The state evolution of a discrete-time stochastic system is characterized by the following differential equation:
\begin{equation}
x_{k+1}=f_k(x_k,u_k,w_k)\label{stochastic_system}
\end{equation}
with initial condition $x_0 = x$. $k = 0,1,...,N$ represents the time step. When $N < \infty$ then the problem is finite-horizon. Otherwise it is infinite-horizon. $u_k$ is the control input at time $k$ and $w_k$ is the process noise at time $k$. $u_k$ is often a function of $\{x_0,x_1,...,x_k\}$. $w_k$ is drawn from some probability distribution. In theoretical analysis (e.g. LQG for linear systems) assumptions on the independence random variables (e.g. independent process noise, uncorrelated state and noise) are often present.

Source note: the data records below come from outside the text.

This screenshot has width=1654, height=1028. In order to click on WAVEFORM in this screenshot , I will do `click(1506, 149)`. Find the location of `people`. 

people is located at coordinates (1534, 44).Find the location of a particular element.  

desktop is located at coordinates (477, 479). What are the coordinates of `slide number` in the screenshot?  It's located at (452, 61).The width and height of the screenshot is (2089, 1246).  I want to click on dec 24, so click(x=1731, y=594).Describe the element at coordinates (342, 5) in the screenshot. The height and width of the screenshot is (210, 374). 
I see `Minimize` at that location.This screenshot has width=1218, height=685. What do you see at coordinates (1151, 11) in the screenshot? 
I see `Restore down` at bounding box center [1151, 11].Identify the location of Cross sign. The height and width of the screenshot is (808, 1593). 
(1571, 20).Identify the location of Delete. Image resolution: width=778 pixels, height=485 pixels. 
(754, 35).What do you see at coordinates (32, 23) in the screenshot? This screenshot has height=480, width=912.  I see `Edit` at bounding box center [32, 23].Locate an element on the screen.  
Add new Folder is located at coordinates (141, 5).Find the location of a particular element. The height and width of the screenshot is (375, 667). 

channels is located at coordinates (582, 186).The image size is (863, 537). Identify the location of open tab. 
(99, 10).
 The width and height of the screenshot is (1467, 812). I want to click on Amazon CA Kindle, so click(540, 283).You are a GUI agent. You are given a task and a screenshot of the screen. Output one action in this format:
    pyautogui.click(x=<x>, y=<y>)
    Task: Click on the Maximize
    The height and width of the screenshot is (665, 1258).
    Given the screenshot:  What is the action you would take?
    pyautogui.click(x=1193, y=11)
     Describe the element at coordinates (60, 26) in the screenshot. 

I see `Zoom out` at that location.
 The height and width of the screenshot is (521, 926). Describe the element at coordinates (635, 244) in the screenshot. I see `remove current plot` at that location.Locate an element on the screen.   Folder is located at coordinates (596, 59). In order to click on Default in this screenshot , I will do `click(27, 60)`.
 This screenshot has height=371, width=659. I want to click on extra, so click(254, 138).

%We also make the following assumptions:
%\begin{enumerate}
% \item Uncorrelated noise over time, i.e. $\E(w_i,w_j) = 0$ for all $i \neq j$
% \item The initial condition is uncorrelated with noise.
% \item TODO
%\end{enumerate}
The objective of optimal control is to find a control sequence $\{u^*_k\}$ where some cost function $J(\{x_k\},\{u_k\},\{w_k\})$ is minimized.
\subsection{Stochastic Dynamic Programming Formulation}
This section outlines the formulation of a discrete-time stochastic control problem useful for dynamic programming \cite{ross2014introduction}. We will use this formulation in subsequent sections.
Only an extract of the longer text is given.